Rattner to use NSF CAREER award to improve power generation, energy systems

Alex Rattner will use the facilities in his Multiscale Thermal Fluids and Energy Lab at Penn State to explore ways to reduce the energy used in power generation and other energy intensive processes. Credit: Penn StateCreative Commons

UNIVERSITY PARK, Pa. — Alexander Rattner, assistant professor of mechanical engineering at Penn State, will research ways to increase the efficiency of power generation and other energy intensive processes by expanding knowledge of how heat is transferred during boiling and condensation, thanks to a highly selective National Science Foundation Early Career (CAREER) award.

Improved understanding of the critical processes of boiling and condensation can increase efficiency in power generation, refrigeration and freshwater distillation. In the United States, 40 percent of all energy consumption is applied as heat to boil steam for power production. Seventy-two percent of that energy invested in steam production is lost to the environment through gas-to-liquid condensation.

“If we can better understand these processes, we can design energy systems that are more efficient, reduce the cost of energy production, and ultimately help the environment,” Rattner said.

Boiling and condensation are governed by mechanisms that occur over a wide range of size scales, and the interplay between these scales is not yet well understood. For example, in flow boiling, vapor bubbles form in minute cavities just nanometers wide on heated surfaces, then grow and detach into the bulk liquid, and merge to form large gaseous structures that may be millimeters long. Flow and heat transfer effects at these three scales are thought to interact in a complex fashion.

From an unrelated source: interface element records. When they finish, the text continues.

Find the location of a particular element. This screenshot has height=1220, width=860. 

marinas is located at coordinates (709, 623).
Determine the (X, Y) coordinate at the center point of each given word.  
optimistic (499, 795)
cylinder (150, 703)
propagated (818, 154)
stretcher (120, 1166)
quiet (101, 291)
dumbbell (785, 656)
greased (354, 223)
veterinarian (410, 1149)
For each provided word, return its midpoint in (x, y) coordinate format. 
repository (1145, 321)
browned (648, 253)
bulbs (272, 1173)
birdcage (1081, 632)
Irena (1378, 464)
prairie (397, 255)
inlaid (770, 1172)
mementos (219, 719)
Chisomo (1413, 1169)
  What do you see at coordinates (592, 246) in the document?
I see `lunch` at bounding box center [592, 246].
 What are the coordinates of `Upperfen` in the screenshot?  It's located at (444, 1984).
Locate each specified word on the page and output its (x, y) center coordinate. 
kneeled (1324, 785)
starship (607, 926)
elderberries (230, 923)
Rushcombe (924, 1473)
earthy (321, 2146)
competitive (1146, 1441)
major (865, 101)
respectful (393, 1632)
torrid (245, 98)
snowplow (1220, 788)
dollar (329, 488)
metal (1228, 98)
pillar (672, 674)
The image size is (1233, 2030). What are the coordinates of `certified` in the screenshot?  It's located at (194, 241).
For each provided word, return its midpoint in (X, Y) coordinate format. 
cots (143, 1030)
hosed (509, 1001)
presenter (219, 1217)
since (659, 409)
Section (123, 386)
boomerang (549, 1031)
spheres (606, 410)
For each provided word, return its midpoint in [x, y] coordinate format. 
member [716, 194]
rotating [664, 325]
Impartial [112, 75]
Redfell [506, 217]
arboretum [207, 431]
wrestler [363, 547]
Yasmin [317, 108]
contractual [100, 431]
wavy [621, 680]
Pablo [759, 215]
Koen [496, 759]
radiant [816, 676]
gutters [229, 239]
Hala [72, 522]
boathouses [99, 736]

Using the $509,000 CAREER award, Rattner’s Multiscale Thermal Fluids and Energy Lab will develop computational methods to predict interactions between these scales in boiling and condensation and then use thermal imaging and high-speed photography of laboratory experiments to assess and refine the computational models.

The award will also fund an education outreach component. Rattner will partner with the Penn State College of Education’s Center for Science and the Schools (CSATS) to create a research and learning module for high school science teachers to use in their classrooms. Through the module, students will use plug-in energy meters to measure the power use by their household appliances. Their measurements will be integrated to create a public web tool that provides estimates of efficiency and environmental impacts, and guidance on appliance age and cost tradeoffs.

“We want students to participate in engineering research, and not just read about it in class. We want them to be hands-on and get them excited about science,” Rattner said.

He and CSATS will hold several workshops to introduce teachers to the class module.

Rattner joined Penn State in August 2015. He received his doctorate in mechanical engineering from the George W. Woodruff School of Mechanical Engineering at the Georgia Institute of Technology in 2015. He received a bachelor’s degree in engineering from the University of Pennsylvania in 2009. In 2016, he was named the Howes Scholar for his outstanding leadership, character and technical achievement in the field of computational science.